+++ Supplied material

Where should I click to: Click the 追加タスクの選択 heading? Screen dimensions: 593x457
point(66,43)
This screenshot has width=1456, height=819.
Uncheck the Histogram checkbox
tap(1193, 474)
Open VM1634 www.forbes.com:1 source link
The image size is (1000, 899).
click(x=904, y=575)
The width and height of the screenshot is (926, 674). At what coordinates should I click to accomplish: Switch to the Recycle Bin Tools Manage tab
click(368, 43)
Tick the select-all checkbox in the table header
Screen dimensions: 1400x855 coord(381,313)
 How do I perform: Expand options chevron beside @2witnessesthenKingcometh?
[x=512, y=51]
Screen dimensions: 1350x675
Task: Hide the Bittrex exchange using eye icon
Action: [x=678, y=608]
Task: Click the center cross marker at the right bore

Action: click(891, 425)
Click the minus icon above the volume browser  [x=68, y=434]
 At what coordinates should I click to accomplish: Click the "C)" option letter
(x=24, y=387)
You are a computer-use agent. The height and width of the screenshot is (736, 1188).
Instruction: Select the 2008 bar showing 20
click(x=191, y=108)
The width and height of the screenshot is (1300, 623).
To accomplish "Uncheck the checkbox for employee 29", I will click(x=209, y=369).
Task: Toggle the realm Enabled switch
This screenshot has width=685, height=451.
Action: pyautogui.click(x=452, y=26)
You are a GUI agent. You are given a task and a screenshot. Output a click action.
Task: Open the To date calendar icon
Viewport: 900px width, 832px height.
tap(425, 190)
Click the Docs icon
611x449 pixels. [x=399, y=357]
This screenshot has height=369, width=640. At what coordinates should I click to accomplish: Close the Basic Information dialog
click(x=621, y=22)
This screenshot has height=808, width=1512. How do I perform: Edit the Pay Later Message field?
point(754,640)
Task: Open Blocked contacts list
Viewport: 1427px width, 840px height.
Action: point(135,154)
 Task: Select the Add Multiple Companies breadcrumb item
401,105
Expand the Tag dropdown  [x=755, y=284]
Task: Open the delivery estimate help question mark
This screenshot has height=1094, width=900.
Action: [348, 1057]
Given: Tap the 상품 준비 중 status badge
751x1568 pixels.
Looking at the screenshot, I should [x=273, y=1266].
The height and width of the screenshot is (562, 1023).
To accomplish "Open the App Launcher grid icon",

++++++

■ Exercise aim:
Out of the listing above, reproduce exactly the lines from the one with "Click the Docs icon" up to and including the one with "Given: Tap the 상품 준비 중 status badge".

■ Solution to the problem:
Click the Docs icon
611x449 pixels. [x=399, y=357]
This screenshot has height=369, width=640. At what coordinates should I click to accomplish: Close the Basic Information dialog
click(x=621, y=22)
This screenshot has height=808, width=1512. How do I perform: Edit the Pay Later Message field?
point(754,640)
Task: Open Blocked contacts list
Viewport: 1427px width, 840px height.
Action: point(135,154)
 Task: Select the Add Multiple Companies breadcrumb item
401,105
Expand the Tag dropdown  [x=755, y=284]
Task: Open the delivery estimate help question mark
This screenshot has height=1094, width=900.
Action: [348, 1057]
Given: Tap the 상품 준비 중 status badge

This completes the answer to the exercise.